Over time, officers he met described incidents of abuse and mistreatment of Iraqis. Soldiers sent him copies of e-mail, investigations, and reports about military actions in Iraq; he ultimately collected 37,000 pages of documents for his research. A significant number of Ricks’s sources were advocates of counterinsurgency, and Petraeus himself, then a major general who had served as commander of the 101st Airborne Division in the early part of the war and also helped to develop Iraq’s new military, was among them. Ricks interviewed Petraeus and even his wife, Holly, as the war was unfolding, and he paid close attention to the doctrine of counterinsurgency that Petraeus was developing for the military. Petraeus and many of the other officers who spoke with Ricks had studied the mistakes of Vietnam. They had come to the conclusion that the military had been slow to respond to the insurgency in Southeast Asia, and that top officers had failed to understand that protecting the local population, rather than going after the insurgents, should have been their primary focus.
A voracious reader of military history, Ricks had absorbed such classics of counterinsurgency as T. E. Lawrence’s Seven Pillars of Wisdom, which recounted the Arab revolt against the Turks.
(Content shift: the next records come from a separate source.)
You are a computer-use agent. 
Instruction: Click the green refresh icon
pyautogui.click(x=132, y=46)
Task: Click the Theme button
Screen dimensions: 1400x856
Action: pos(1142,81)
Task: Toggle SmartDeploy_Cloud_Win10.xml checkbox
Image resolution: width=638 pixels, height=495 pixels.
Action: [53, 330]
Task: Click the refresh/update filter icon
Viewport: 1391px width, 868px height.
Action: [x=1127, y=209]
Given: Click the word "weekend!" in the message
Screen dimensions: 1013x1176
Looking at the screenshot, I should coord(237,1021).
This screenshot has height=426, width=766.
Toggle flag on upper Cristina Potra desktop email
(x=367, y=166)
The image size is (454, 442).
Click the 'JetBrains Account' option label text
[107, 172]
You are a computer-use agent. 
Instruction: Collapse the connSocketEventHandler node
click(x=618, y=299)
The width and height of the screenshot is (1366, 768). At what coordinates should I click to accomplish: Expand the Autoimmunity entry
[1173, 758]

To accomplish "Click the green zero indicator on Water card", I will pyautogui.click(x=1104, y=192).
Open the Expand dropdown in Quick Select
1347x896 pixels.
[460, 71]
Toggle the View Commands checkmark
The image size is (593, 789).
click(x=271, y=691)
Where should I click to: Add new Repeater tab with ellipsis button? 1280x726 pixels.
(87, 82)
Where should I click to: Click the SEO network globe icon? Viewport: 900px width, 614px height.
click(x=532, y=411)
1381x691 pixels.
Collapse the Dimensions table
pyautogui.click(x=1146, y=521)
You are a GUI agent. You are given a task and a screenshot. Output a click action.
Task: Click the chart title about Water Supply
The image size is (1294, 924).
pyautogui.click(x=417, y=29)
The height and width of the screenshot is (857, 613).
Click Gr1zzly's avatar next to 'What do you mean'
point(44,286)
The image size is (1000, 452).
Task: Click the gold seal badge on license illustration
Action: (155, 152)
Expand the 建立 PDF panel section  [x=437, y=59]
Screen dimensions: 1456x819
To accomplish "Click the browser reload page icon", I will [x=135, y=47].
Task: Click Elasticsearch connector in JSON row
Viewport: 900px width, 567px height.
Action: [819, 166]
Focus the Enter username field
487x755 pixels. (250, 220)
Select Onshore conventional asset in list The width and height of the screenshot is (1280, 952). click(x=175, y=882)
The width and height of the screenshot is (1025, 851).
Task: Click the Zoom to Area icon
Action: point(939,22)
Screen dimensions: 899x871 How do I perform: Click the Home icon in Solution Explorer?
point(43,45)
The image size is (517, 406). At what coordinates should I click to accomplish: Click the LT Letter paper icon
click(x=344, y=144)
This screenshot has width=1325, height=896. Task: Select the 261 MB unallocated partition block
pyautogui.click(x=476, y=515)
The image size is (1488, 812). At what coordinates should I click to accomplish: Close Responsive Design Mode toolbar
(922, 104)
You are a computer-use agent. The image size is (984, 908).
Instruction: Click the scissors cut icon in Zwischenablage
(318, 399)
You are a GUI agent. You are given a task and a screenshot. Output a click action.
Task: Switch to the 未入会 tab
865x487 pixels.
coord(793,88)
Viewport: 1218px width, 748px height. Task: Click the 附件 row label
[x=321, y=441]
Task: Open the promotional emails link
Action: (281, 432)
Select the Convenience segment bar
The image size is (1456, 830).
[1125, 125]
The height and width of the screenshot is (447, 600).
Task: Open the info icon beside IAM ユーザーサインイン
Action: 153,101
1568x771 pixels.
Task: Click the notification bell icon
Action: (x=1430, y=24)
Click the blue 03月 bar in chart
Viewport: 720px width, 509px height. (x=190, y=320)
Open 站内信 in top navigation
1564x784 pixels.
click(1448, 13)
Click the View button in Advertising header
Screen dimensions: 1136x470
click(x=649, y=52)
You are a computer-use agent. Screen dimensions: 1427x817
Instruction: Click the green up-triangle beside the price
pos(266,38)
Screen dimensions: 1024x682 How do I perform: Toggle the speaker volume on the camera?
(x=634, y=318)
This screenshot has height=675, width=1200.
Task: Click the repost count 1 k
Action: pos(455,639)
In Iraq, he got a real-life taste of its lessons. After a military convoy he was traveling with in April 2004 was attacked, for example, he recalled Lawrence’s description of how insurgents had gone after the supply lines of an occupying army. While Ricks was working out of the Post’s Baghdad bureau, he watched The Battle of Algiers, the controversial 1966 film about the French counterinsurgency in Algeria. “A few nights later I was out on a 4th Infantry raid in Baghdad’s Jihad neighborhood, an area generally hostile to the U.S. presence,” he wrote on Amazon.com in a Q&A about how The Gamble came to be. “The troops hustling down sidewalks, the cordon set up around a suspect’s house, the difficulty in understanding what locals were saying and thinking, the helicopter clattering overhead—all could have been taken from this movie.”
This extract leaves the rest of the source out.